Please scan or take a photo of your work. The recommended file formats are PSD, AI or TIFF. The recommended resolution is 1024x768 or 300 DPI and at least 2.75"x3.75". All work will be shown at the University of South Florida Contemporary Art Museum, Spring 2011. I am hoping to collect all work by October 20th, 2010.

To participate or ask questions, please email Ellen@EllenMueller.com


More info: FAQ

Eric Yahnker





There's something to be said for having a sense of humor.

I saw Eric Yahnker's piece "bummed bouquet" as part of a humor-inspired show at Ambach & Rice in Seattle. The whole show was great, but Mr, Yahnker's piece in particular stuck with me.

I'm glad to have encountered this work, as its timely to some conversations had of late about the seriousness of art. Can real art be funny? I vote yes. Humor is as human an expression as any I know, and what is art if not an opportunity for conversation about the things that make people what they are. Sometimes serious. Sometimes beautiful. Sometimes vile. Sometimes... funny. And how refreshing, in a crowd where everyone is trying to hard to be the next genius, to come across someone who's willing to be a little self- deprecating about art and about this culture we're all a part of.
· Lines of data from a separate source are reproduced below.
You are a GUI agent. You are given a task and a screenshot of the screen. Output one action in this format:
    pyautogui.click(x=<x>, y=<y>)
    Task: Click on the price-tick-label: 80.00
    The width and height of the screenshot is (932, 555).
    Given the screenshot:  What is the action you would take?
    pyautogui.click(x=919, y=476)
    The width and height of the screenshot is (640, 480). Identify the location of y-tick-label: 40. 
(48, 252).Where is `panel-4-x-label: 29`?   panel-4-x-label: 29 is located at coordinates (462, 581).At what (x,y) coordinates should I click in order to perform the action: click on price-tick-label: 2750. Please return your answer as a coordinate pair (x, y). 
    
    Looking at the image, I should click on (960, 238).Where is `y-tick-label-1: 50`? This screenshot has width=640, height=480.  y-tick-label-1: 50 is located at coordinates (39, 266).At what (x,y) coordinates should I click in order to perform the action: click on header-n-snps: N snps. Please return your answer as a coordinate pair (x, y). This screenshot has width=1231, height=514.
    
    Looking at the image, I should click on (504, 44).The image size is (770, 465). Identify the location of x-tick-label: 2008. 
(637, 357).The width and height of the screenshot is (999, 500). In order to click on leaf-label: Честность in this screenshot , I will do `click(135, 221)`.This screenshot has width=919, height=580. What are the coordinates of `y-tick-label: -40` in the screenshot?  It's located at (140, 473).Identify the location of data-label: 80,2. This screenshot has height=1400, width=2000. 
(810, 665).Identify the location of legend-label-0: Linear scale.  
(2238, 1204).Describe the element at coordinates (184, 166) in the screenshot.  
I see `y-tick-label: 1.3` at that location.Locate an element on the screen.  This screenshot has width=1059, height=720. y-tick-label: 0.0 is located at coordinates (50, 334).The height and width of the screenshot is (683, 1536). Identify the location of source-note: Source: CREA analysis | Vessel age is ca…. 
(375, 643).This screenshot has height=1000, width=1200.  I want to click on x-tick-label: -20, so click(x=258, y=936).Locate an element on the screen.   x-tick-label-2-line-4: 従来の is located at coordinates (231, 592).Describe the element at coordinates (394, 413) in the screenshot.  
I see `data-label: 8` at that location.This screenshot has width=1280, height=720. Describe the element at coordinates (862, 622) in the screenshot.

Wednesday, September 15, 2010

Gert and Uwe Tobias





G and E are hardly unknown or emerging artists but I felt the need to showcase their work since I have been obsessed with them lately. The Tobias twins are German artists who make these incredible, humongous lickity luscious wood cut prints that are a hybrid of historic folk art stylings, colorful cartoons and bizarre illuminations. Through the use of color, basic shapes and often text, the Tobias's concoct mesmerizing new age lore. Like modern interpretations of some Gee's bend quilts I imagine some one bringing a Tobias print to the Antiques Road Show in 2090 and we learn about a family history through icons and patterns and text. I love how text and highly personal icons can encode meaning and tell stories. And content aside what it must be like to pull a multi colored print from a nearly 5 or 6 foot wood cut is beyond my comprehension. It would take a village!
-brandon

Saturday, September 4, 2010

Jessica Kincaid




Jessica Kincaid's beadwork is not your momma's beaded sampler.
She started young, collecting and beginning beadwork when she was 8 years old, and it has been her medium of choice ever since. The spirituality in Jessica's work comes through as light transformed by the translucent, shimmery quality of the beads chosen to pixelate landscapes and environments (and even, in an older body of work, MRIs). The images are abstracted in her choices - the crop, the color, the specific glass beads that are chosen to play off of each other. The result is a world transformed - a bridge between the real and the just beyond real.

Friday, September 3, 2010

WLGB™ - nuff said


Alright, it's Friday almost the holiday weekend and what better way to kick it all off than to bring you the worlds largest gummy bears. That's right over at the Worlds Largest Gummy Bear Company you can purchase your own slice of record breaking gelatinous history in a myriad of flavors. Don't just settle for Ohio's largest or Uruguays biggest. Nope this is the end all be all no one can touch it on the whole globe for size. If you don't like the soothing smooth and tacky hand feel, then you can get one a stick. And for more aesthetic appeal I bet it would look awesome back lit. Happy labor Day!